[DO THIS] Reproduce the data below word for word, from its beginning through the line containing "(x=425, y=68)", with that line included. Leave the pictures out.

[DATASET RECORDS]
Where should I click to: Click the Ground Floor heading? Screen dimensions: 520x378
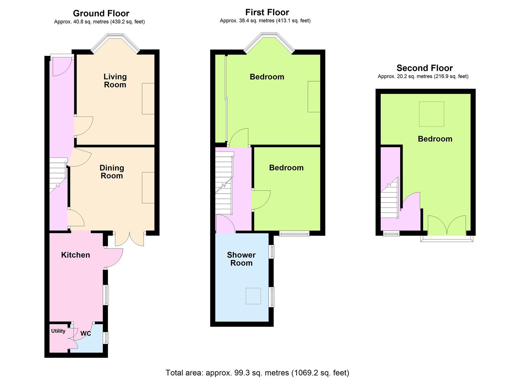(x=101, y=13)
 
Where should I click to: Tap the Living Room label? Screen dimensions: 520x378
(x=115, y=80)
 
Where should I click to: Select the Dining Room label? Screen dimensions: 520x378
(x=112, y=172)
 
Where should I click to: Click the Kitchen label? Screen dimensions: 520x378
(x=75, y=255)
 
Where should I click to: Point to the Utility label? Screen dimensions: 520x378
(x=58, y=331)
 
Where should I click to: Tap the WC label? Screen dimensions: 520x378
(x=86, y=334)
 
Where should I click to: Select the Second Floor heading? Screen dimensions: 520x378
(x=425, y=68)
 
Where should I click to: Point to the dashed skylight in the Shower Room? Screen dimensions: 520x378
(x=253, y=296)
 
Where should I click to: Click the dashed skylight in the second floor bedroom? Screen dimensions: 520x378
(x=431, y=114)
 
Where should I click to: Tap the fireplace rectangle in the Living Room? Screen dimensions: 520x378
(x=148, y=99)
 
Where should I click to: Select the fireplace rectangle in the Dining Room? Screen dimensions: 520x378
(x=148, y=188)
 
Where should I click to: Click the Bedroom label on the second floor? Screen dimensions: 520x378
(x=435, y=139)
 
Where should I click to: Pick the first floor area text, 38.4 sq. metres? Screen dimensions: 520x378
(x=265, y=21)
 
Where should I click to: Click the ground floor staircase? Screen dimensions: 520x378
(x=58, y=176)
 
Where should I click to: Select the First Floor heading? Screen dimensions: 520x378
(x=267, y=12)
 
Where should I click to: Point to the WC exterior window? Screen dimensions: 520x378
(x=106, y=338)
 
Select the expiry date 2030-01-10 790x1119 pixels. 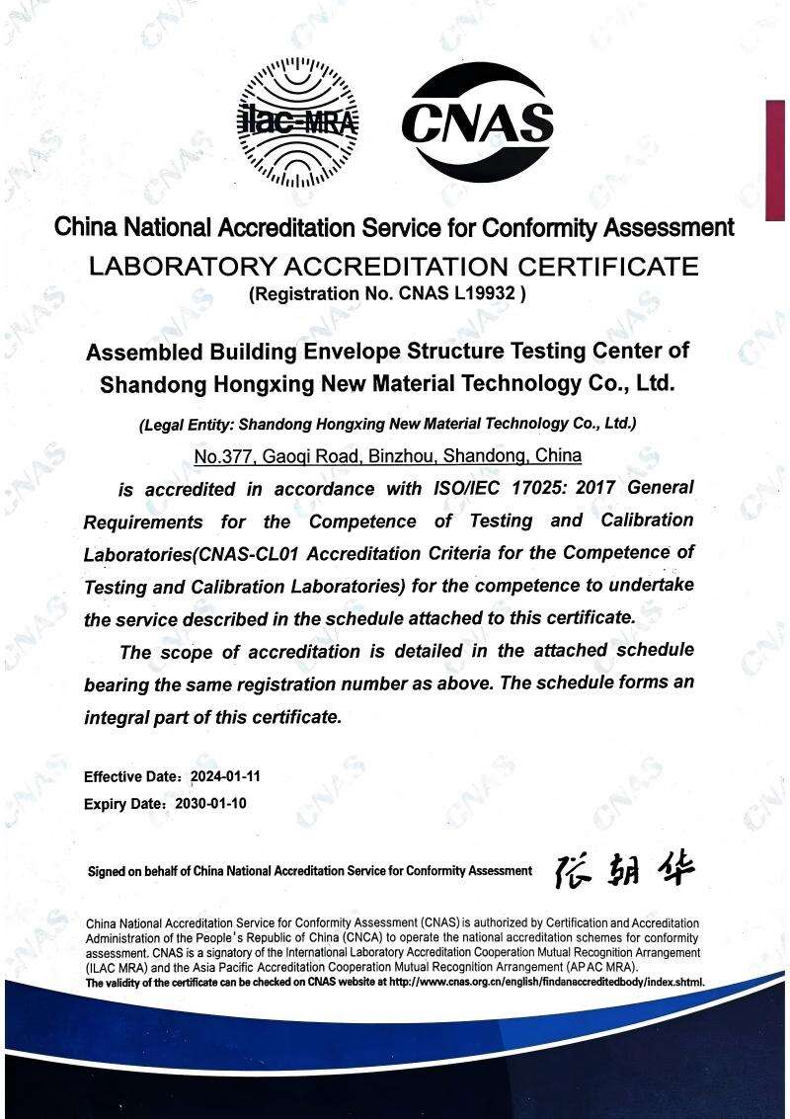pos(210,803)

[ANSWER TO THE PROBLEM]
Where should I click to: Click the Ground Floor heading? Screen dimensions: 520x378
(x=101, y=13)
 
Where should I click to: Tap the Living Room label? Screen dimensions: 520x378
(x=115, y=80)
 
Where should I click to: Select the Dining Room label? Screen dimensions: 520x378
(x=112, y=172)
 
Where should I click to: Click the Kitchen label? Screen dimensions: 520x378
(x=75, y=255)
 
Where should I click to: Point to the Utility label? Screen dimensions: 520x378
(x=58, y=331)
 
Where should I click to: Tap the WC label? Screen dimensions: 520x378
(x=86, y=334)
 
Where should I click to: Select the Second Floor heading? Screen dimensions: 520x378
(x=425, y=68)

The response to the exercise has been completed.